Astronaut Ed Lu founded the nonprofit B612 Foundation after being challenged by a Google employee to discover and track hundreds of thousands of potentially Earth-destroying asteroids. The nearly seven-year mission will catalog 90% of asteroids larger than 140 meters; the Sentinel Space Telescope will make like Venus as it orbits around the sun. Image of Sentinel: B612Julie / CC BY-SA 4.0.
Spacecraft: Inspiration Mars
In 2018, Inspiration Mars hopes to offer a once-in-every-15-years opportunity: to fly to Mars and back. Sure, the trip will take nearly two years (501 days, to be precise) and only two people (one man, one woman) can go, but the nonprofit hopes that the trip will ignite a new passion for space travel. “NASA and America’s space program have been a critical part of inspiring our nation and people everywhere to reach for their dreams and dare to invent their future,” reads a company blurb. “The Inspiration Mars Foundation is committed to moving America farther and faster toward our destiny as the world leaders in technical innovation, science, exploration and discovery.” Image of Inspiration Mars: Inspiration Mars.
Spacecraft: Moon Express
“Moon Express‘ long-term goal is to enable commercial mining on the Moon,” write NASA’s report authors.
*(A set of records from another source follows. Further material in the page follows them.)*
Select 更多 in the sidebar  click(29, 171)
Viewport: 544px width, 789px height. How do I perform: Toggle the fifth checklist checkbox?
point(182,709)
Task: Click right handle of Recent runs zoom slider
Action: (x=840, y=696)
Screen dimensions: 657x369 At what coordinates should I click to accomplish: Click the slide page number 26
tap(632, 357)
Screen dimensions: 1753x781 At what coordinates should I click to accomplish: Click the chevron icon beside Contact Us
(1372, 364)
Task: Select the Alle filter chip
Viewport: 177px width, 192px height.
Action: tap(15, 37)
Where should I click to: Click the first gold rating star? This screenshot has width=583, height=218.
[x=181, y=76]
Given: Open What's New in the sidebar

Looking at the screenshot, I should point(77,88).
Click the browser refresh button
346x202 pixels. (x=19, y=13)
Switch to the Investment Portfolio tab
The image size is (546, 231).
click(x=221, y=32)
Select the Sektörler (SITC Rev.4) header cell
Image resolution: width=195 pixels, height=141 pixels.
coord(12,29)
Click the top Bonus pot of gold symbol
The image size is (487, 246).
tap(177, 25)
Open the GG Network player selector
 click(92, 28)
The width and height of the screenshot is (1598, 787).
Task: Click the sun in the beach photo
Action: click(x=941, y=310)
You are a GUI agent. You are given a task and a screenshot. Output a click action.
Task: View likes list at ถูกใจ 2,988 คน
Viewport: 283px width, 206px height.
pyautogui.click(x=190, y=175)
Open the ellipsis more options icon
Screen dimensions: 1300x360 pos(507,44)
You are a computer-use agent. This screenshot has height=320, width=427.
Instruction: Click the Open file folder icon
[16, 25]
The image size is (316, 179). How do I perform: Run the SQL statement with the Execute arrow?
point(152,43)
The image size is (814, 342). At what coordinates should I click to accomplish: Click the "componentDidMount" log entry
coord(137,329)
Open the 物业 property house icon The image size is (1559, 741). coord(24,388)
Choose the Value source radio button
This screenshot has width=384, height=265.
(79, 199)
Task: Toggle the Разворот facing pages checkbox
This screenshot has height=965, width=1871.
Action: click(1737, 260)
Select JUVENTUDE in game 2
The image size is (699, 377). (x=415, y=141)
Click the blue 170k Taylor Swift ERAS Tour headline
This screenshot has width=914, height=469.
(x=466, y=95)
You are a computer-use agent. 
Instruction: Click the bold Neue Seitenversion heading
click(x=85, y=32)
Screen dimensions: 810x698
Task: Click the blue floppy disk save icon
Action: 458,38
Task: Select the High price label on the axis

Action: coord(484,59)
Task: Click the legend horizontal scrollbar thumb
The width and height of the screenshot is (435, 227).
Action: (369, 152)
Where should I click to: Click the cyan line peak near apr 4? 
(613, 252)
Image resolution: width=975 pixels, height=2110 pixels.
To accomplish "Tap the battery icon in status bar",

Founded in 2010, the company is developing robotic spacecraft, with a technology demonstration due later in 2015. The company’s landing technology just won a $1 million “milestone prize” as part of the Google Lunar X Prize, and netted another $250,000 prize for imaging; it’s all in the race to the grand prize, a $20m purse to be awarded for a Moon landing before Dec. 31, 2016. Image of Moon Express: Moon Express.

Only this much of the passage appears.